[Items from a dataset]
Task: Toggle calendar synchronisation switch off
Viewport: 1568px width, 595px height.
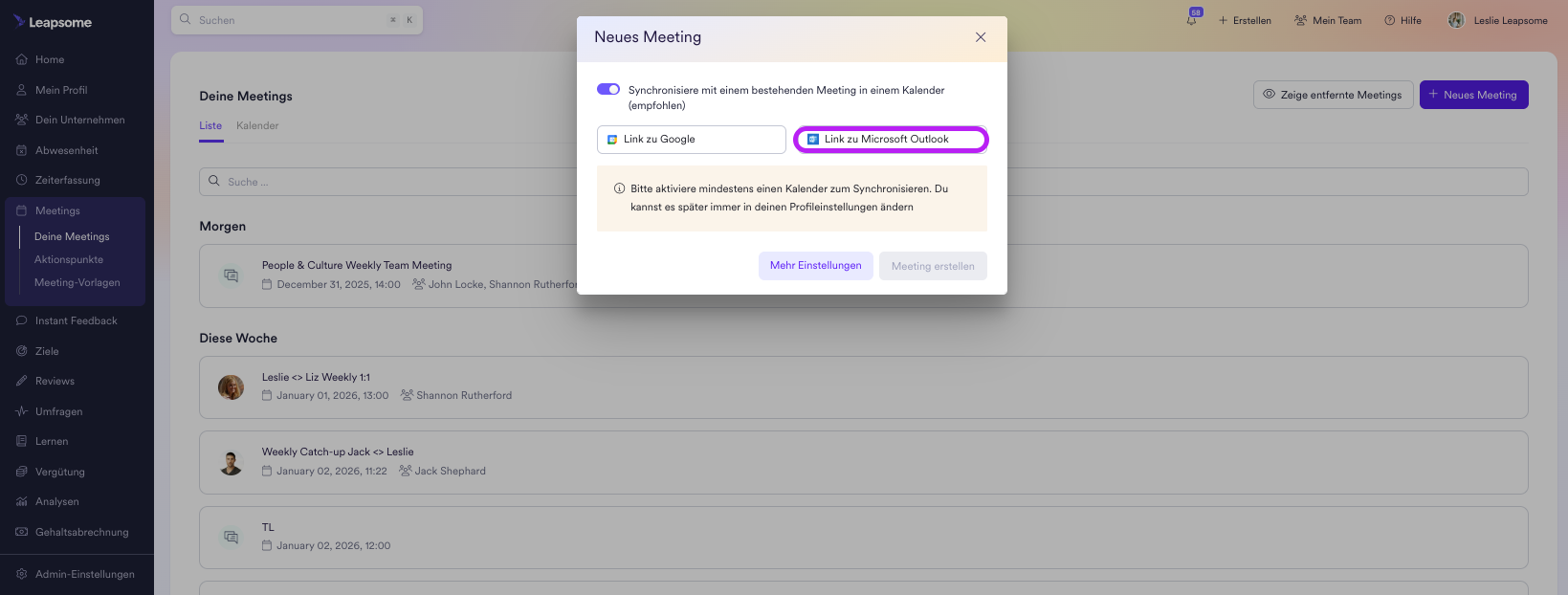Action: point(608,89)
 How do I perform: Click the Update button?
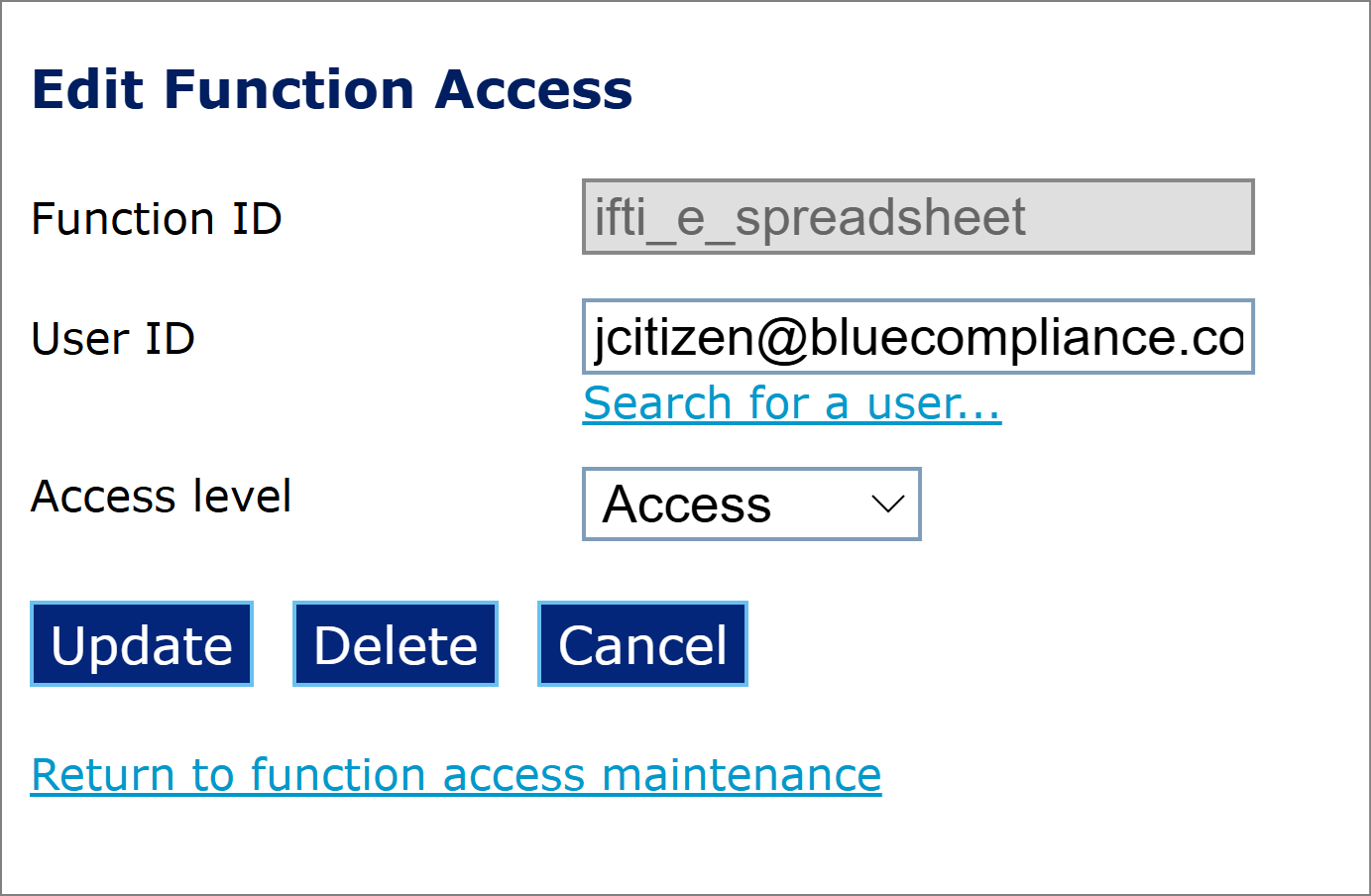coord(142,644)
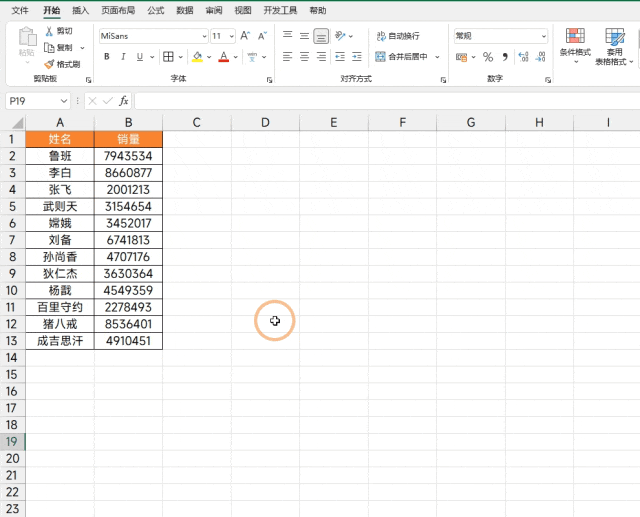This screenshot has width=640, height=517.
Task: Expand the Name Box dropdown next to P19
Action: click(64, 101)
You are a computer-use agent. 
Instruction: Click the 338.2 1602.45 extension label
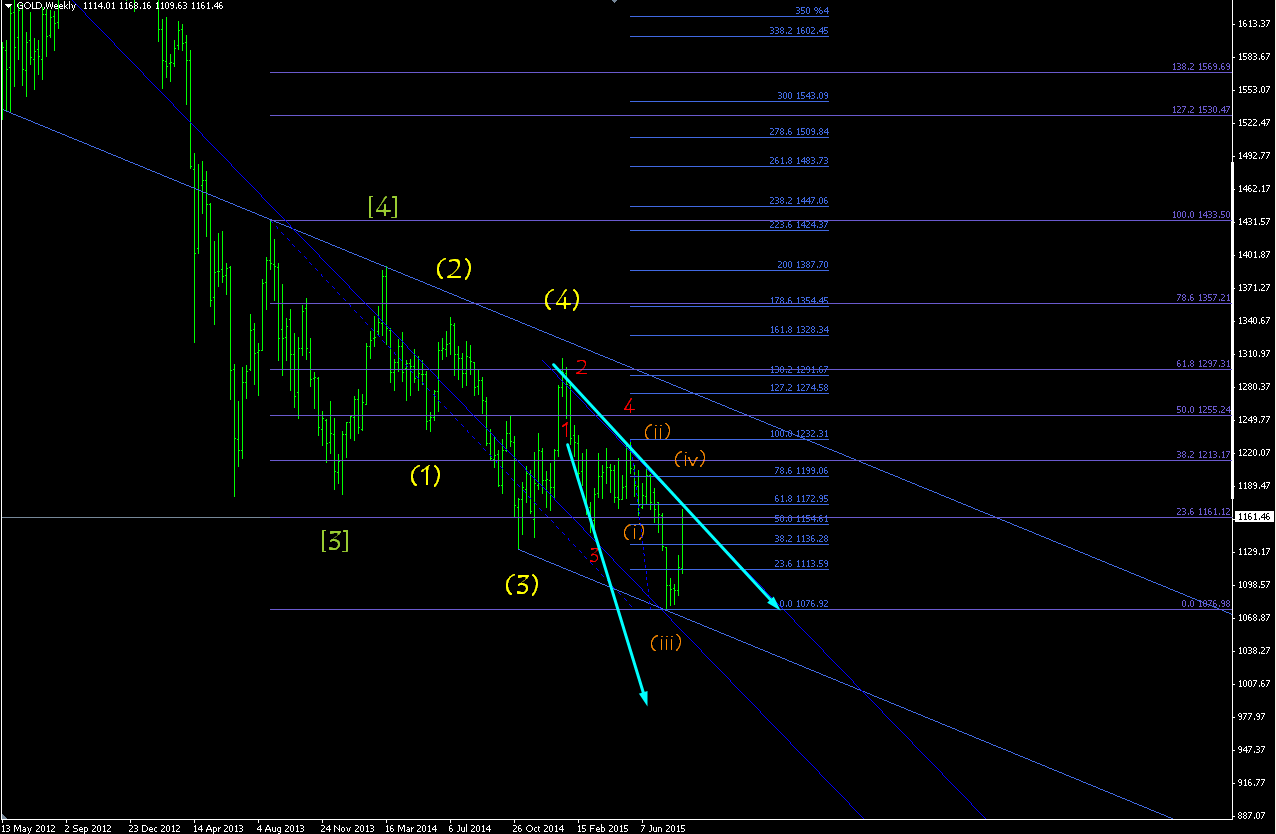[799, 31]
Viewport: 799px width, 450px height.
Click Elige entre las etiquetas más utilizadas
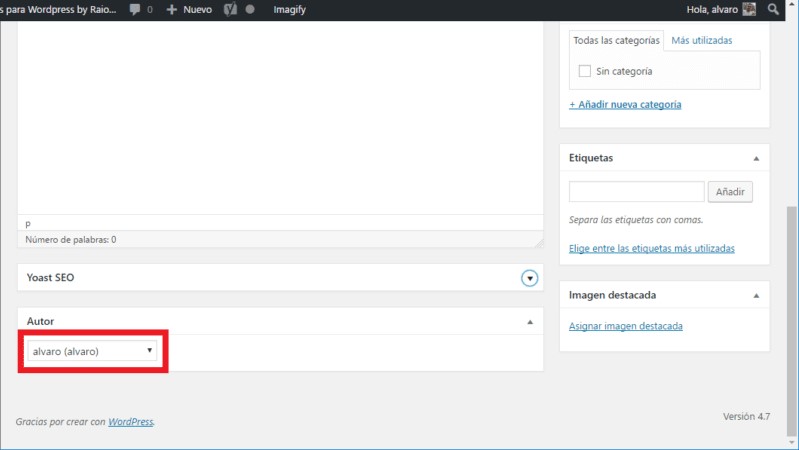pyautogui.click(x=651, y=248)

▸ REQUIREMENT: Write out each entry exactly; any pictures stay out of the copy.

▸ ANSWER SPACE:
Task: Toggle calendar synchronisation switch off
Viewport: 1568px width, 595px height.
Action: point(608,89)
 How do I perform: Click the Update button?
coord(142,644)
This screenshot has width=640, height=517.
Task: Expand the Name Box dropdown next to P19
Action: click(64, 101)
You are a computer-use agent. 
Instruction: Click the 338.2 1602.45 extension label
[799, 31]
Viewport: 799px width, 450px height.
Click Elige entre las etiquetas más utilizadas
pyautogui.click(x=651, y=248)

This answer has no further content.